Start of Block

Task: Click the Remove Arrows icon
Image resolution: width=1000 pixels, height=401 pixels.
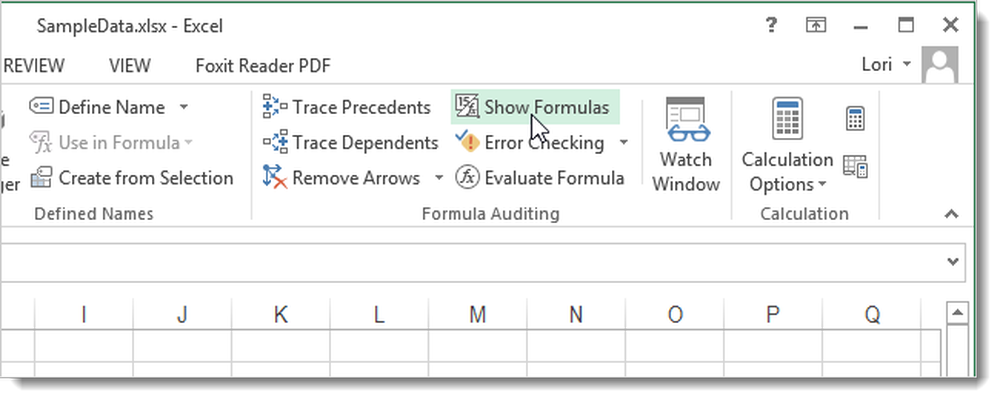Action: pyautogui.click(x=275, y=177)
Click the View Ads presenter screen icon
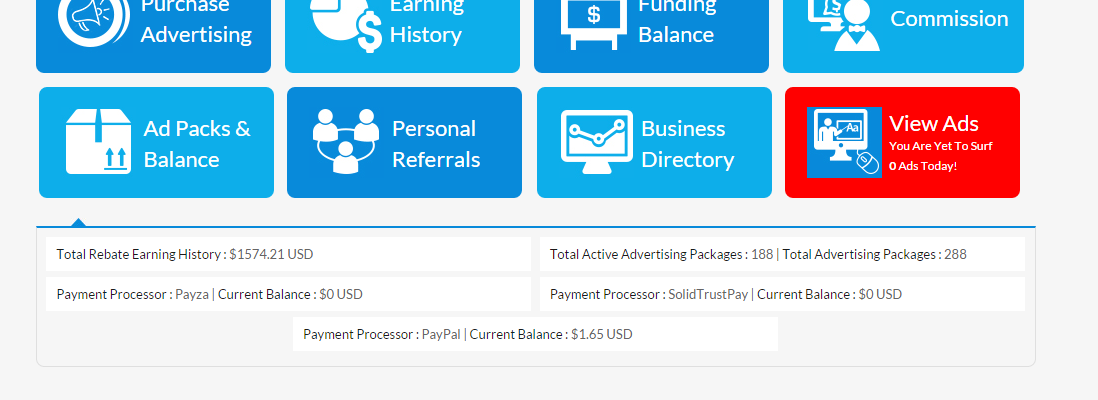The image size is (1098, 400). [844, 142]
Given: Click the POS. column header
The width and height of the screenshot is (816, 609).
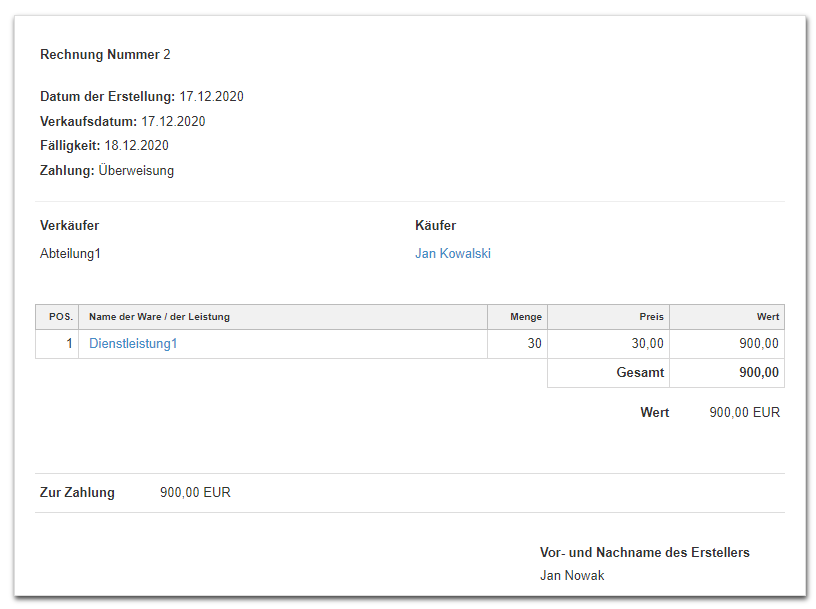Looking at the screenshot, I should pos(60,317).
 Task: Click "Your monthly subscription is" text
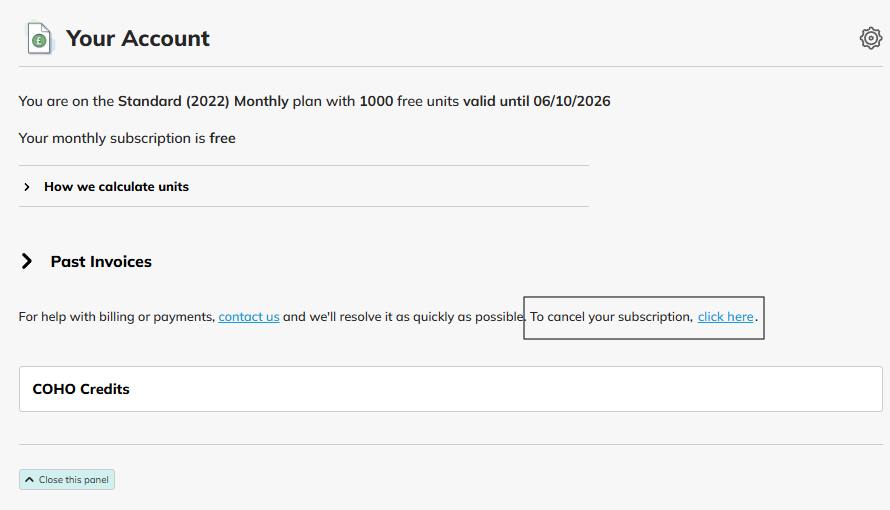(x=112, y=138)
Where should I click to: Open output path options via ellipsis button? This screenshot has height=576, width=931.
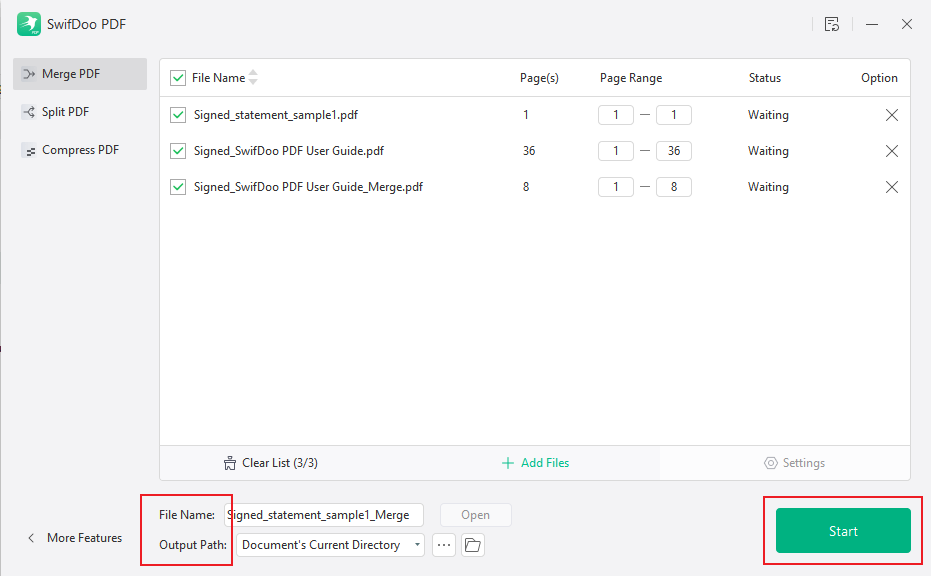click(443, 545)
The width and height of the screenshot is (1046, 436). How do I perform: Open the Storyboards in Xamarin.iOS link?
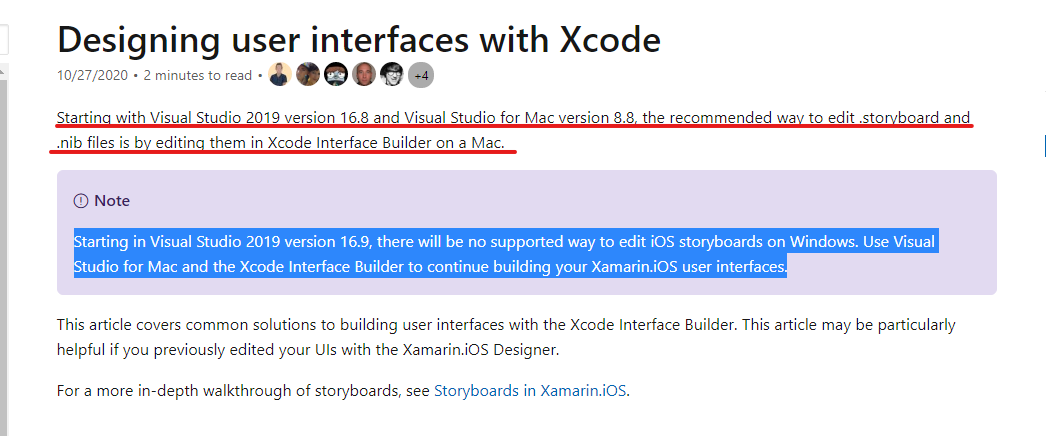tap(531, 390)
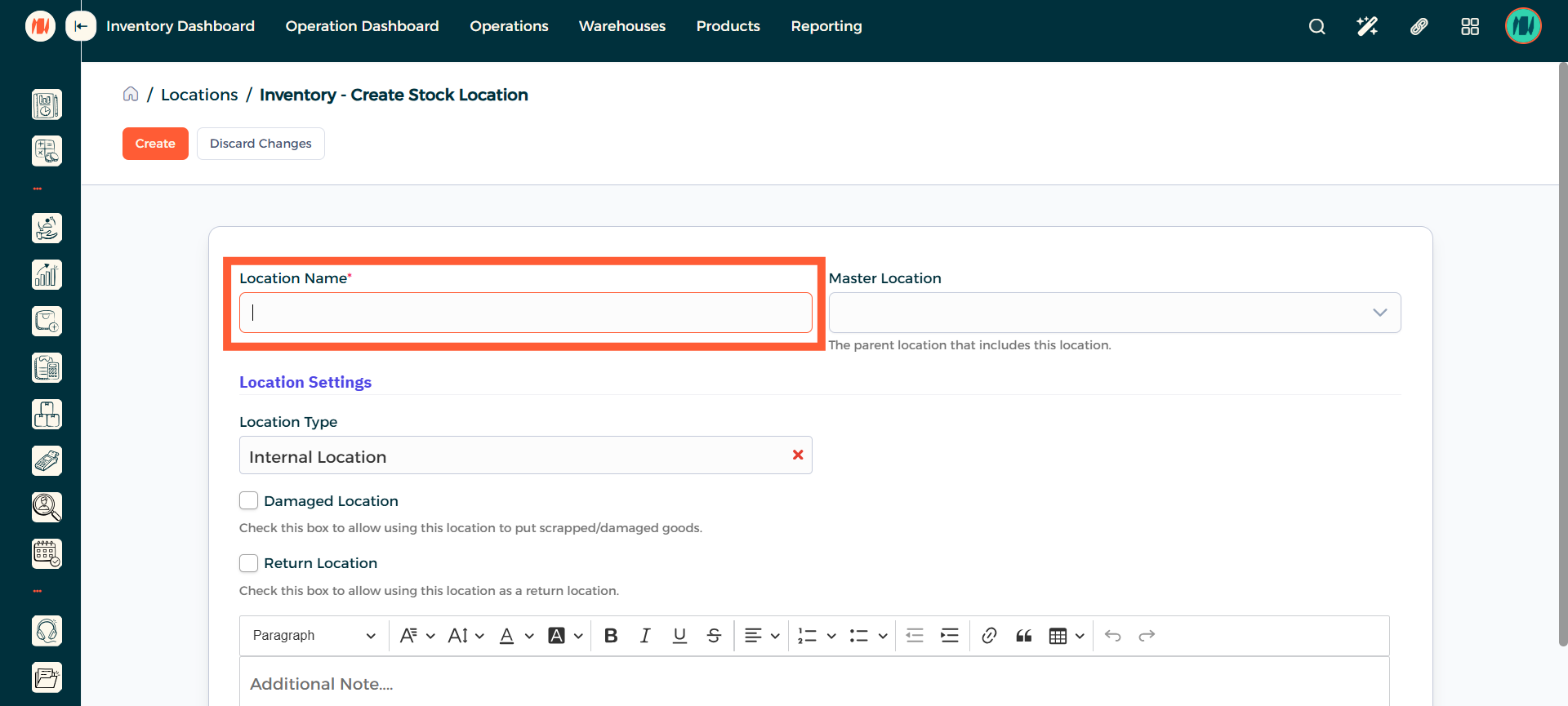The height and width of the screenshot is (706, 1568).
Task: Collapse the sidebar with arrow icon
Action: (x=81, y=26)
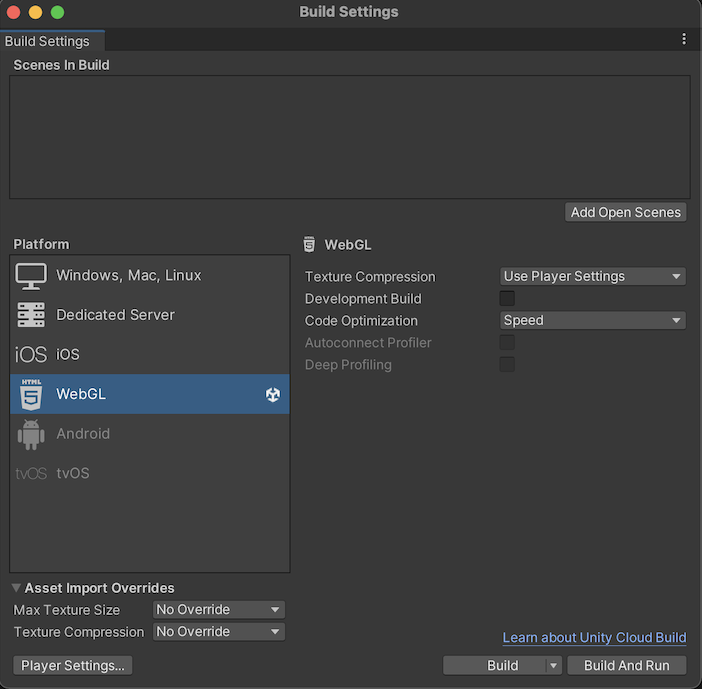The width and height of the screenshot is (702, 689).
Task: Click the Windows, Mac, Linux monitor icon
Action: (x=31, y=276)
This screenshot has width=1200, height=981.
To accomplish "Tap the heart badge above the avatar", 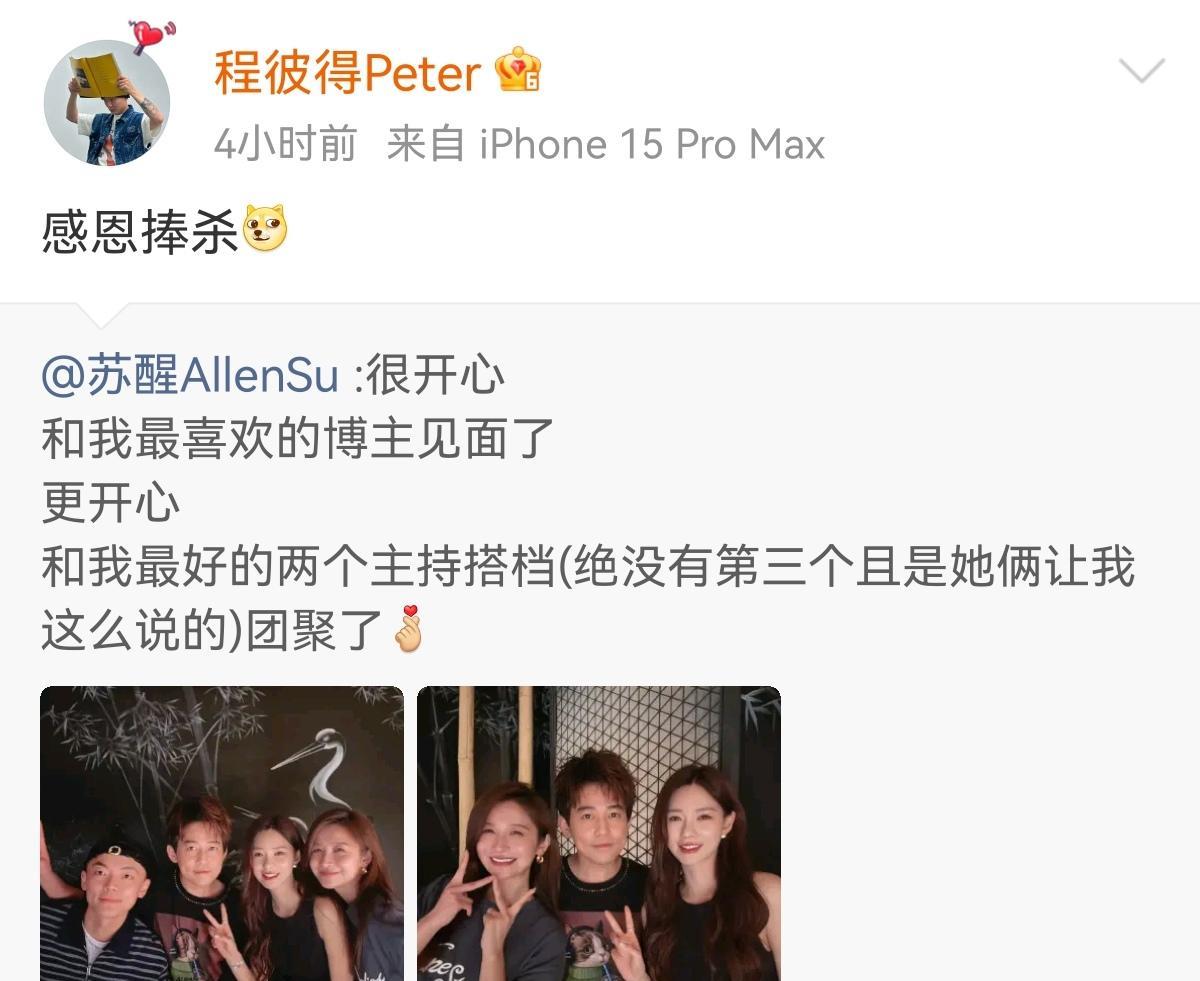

End of Block

▸ PROBLEM TO SOLVE
Aside from its pictures, the listing must be given again in full, exactly as it appears.

▸ EXERCISE RESPONSE
Task: Click the Remove Arrows icon
Image resolution: width=1000 pixels, height=401 pixels.
Action: pyautogui.click(x=275, y=177)
Click the View Ads presenter screen icon
The image size is (1098, 400). [844, 142]
Given: Click the POS. column header
The width and height of the screenshot is (816, 609).
Looking at the screenshot, I should pos(60,317).
 Task: Click "Your monthly subscription is" text
(x=112, y=138)
Where should I click to: Open output path options via ellipsis button? This screenshot has height=576, width=931.
click(443, 545)
The width and height of the screenshot is (1046, 436). How do I perform: Open the Storyboards in Xamarin.iOS link?
tap(531, 390)
The height and width of the screenshot is (706, 1568).
Task: Collapse the sidebar with arrow icon
Action: (x=81, y=26)
The width and height of the screenshot is (702, 689).
Task: Click the Windows, Mac, Linux monitor icon
Action: (x=31, y=276)
This screenshot has width=1200, height=981.
To accomplish "Tap the heart badge above the avatar", 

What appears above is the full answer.